Там выпить будет глоток!
    Воодушевленные маршем, зуавы быстро выбрались на высокий берег и, перескочив через дорогу, оказались в гуще вражеских войск.
    - Коли! Коли!
    Скрежет металла перекрывали яростные крики наступавших и душераздирающие стоны умирающих. Австрийская колонна на протяжении ста метров оказалась выведенной из строя. Зуавы рубили саблями направо и налево, сбрасывая неприятельских солдат кого в канал, кого в реку. Десятитысячная дивизия Бурбаки[10], сосредоточенная на правом берегу Сезии, была спасена.
    Но Пьемонтской дивизии, засевшей в Палестро, угрожала вторая австрийская колонна. Радуясь первому успеху и все более распаляясь, зуавы двинулись на помощь союзникам. Франкур, шагавший рядом с сержантом-горнистом, произнес:
    - Знаешь, мне сегодня полагается медаль.
    Питух остановился, чтобы перевести дух.
    - Рад за тебя, земляк!
    - И я получу ее, если только австрияки не свернут мне шею.
    - Что ж, давай. А я исполню ригодон[11] в твою честь.
    - Думаю, за это надо выпить.
    - У меня есть вода и кофе, что тебе больше по душе?
    - Фу, шляпный сок… В моей фляге есть кое-что получше - водка… Молоко тигра! Держи, свистун!
    - Я капельку, а потом - тебе, Обозный!..
    - О! У меня разламывается голова от грохота пушек, - простонал толстяк.
    - Это бывает, - успокоил его горнист. - В дни сражений всегда мучает мигрень[12] и пересыхает глотка.
    - Живей, пошевеливайтесь! Мерным шагом! - Вскоре показались постройки большой фермы Сан-Пьетро, из которых австрийцы вели наблюдение за Палестро. Стреляли отовсюду, будь то жилой дом или хлев. Пламя и дым вырывались из бойниц, проделанных в стенах строений.

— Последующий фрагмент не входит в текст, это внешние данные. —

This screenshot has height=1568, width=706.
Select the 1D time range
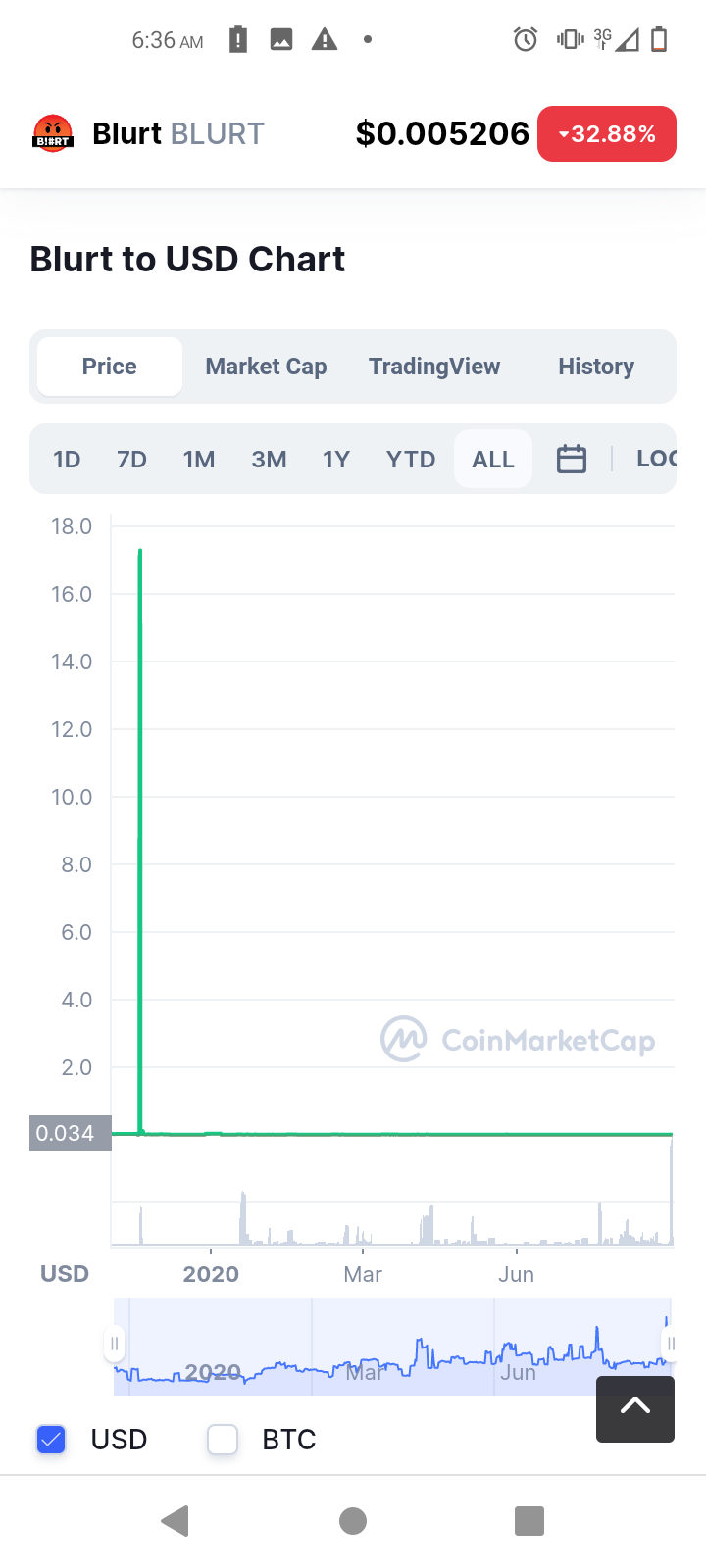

    Четыре раза поместье переходило от австрийцев к пьемонтцам. Сейчас оно вновь было в руках захватчиков. Тела убитых устилали землю.
    - Смотри-ка, - воскликнул Франкур, указывая на трупы, - берсальеры! Их называют "пешими охотниками Пьемонта". Похоже, они стали жертвами жестокой схватки.
    Берсальеры слыли превосходными воинами. В бою с превосходящими в несколько раз силами австрийцев многим из них пришлось сложить головы.
    Зуавы ураганом налетели на ферму. Каждое строение было подвергнуто интенсивному обстрелу, а затем тщательно осмотрено от подвала до чердака. Не ожидавшие такой яростной атаки австрийцы обратились в бегство.
    Сквозь адский шум послышался громкий голос:
    - Эй, "шакалы", подбросьте-ка огоньку для этой хибары! Поджарим ее как следует! - крикнул капитан Ларош Франкуру и Обозному.
    - Сейчас, мой капитан, - ответил капрал.
    Франкур насадил охапку соломы на кончик штыка, поджег и бросил на гумно[13]. Товарищи последовали его примеру. Через пять минут все хозяйственные постройки полыхали. Однако жилой дом оставался нетронутым. Чтобы отбить у врага охоту возвращаться, необходимо было спалить и его.
    Капрал схватил новый пучок соломы и вбежал в открытые двери. В комнатах царил страшный беспорядок. Все было перевернуто вверх дном, разбито, растоптано. Семейные реликвии[14], бережно хранимые и передаваемые от отца к сыну, портреты, некогда украшавшие стены дома, где в мире и согласии жило не одно поколение, теперь представляли собой бесформенную груду хлама, среди которого лежали умирающие и истекающие кровью австрийцы.
    Франкур остался безучастным к жестокому зрелищу. Перешагивая через тела, может быть, еще живых врагов, он повторял:
    - Что ж, это война!
    Его приятель Леон Сиго, по прозвищу Обозный, неотступно следовал за своим командиром. Мягкий по натуре, он не мог привыкнуть к ужасам войны.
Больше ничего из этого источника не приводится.